Ah, but wouldn't it be all right just to inherit it? Back to the Guinnesses. The trust set up by a prescient member of the brewing family has ensured a life of effortless comfort for all his descendants. But what has been its concomitant? Director Philippa Walker's choice of a soap opera name for her documentary was apt. What followed was a saga of high drama which appeared banal in its pointlessness and lack of motivation. There was a seamless jumble of unhappy marriages, heroin overdoses, pop star parties, car crashes, boardroom incompetence and unreal politics.

There was an appropriate air of absurdity about it all - Brendan Behan and Lucien Freud, bushy-bearded Irish fiddlers and bodhran players, Mick Jagger and David Hockney, black tie and ballgown, Diana Mitford and Oswald Mosley - in a wild orgy of consumption and confusion. The Beatles wrote "A Day in the Life" for a dead Guinness.
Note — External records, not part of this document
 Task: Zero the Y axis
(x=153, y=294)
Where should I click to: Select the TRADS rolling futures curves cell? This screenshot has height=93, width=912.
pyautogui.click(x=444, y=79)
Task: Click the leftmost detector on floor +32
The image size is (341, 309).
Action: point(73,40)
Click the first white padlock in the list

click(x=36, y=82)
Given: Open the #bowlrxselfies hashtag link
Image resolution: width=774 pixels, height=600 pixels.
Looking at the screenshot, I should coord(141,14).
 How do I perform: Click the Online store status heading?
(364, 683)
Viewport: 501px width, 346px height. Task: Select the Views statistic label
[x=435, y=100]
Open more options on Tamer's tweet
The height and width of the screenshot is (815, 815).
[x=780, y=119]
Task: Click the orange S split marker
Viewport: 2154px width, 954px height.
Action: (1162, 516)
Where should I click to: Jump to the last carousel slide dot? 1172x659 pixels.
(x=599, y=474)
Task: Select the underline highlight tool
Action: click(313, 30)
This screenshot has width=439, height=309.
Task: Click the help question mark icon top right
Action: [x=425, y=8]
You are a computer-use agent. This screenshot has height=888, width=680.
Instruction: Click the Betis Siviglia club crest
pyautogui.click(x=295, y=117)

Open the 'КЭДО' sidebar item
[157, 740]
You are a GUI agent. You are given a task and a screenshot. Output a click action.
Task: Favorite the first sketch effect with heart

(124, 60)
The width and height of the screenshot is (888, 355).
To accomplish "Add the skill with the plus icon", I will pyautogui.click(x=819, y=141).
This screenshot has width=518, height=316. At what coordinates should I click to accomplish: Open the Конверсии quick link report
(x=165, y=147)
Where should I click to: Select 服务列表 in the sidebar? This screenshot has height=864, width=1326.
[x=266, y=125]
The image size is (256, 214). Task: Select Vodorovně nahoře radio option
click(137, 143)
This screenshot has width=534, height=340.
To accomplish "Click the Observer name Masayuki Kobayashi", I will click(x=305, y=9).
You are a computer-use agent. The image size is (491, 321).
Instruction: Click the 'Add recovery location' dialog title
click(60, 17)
The ex-Monday Club chairman, Jonathan Guinness, and his brother Desmond took a turn amid one of their castles and talked about being eligible for free bus passes. Desmond opened a family album and flicked past a photograph of Hitler.

To avoid boredom, it seems, the Guinnesses manufacture melodrama: drugs, fast cars, drink or, best of all, court cases to add savour to the mundanity of their wealth - father sues mother over whether boy should go to Eton; grandmother sues widowed mother for custody of her children; daughters sue mother for by-passing them in inheritance and passing money direct to grandchildren. They usually win. Ordinary rules, it seems, do not apply.

Lester Piggott clearly felt the same. When he lost money on Lloyds he just refused to pay others in his syndicate. When the Inland Revenue offered not to prosecute him if he paid up in full, he agreed - and then wrote a cheque on an account which he hadn't disclosed to the taxman. Even in prison he cheated at cards.

Yet, like the Guinnesses, he seems tinged with a profound melancholy. In the end, Piggott is a lonely figure whose heart is, in the words of his rival Willie Carson, enclosed in steel that no one can penetrate. Guinnessty ends with the figure of a small girl against a huge hillside by a steely lake covered in lowering clouds. Perhaps it is not much fun to be rich. Or perhaps that is just what they would like the rest of us to think.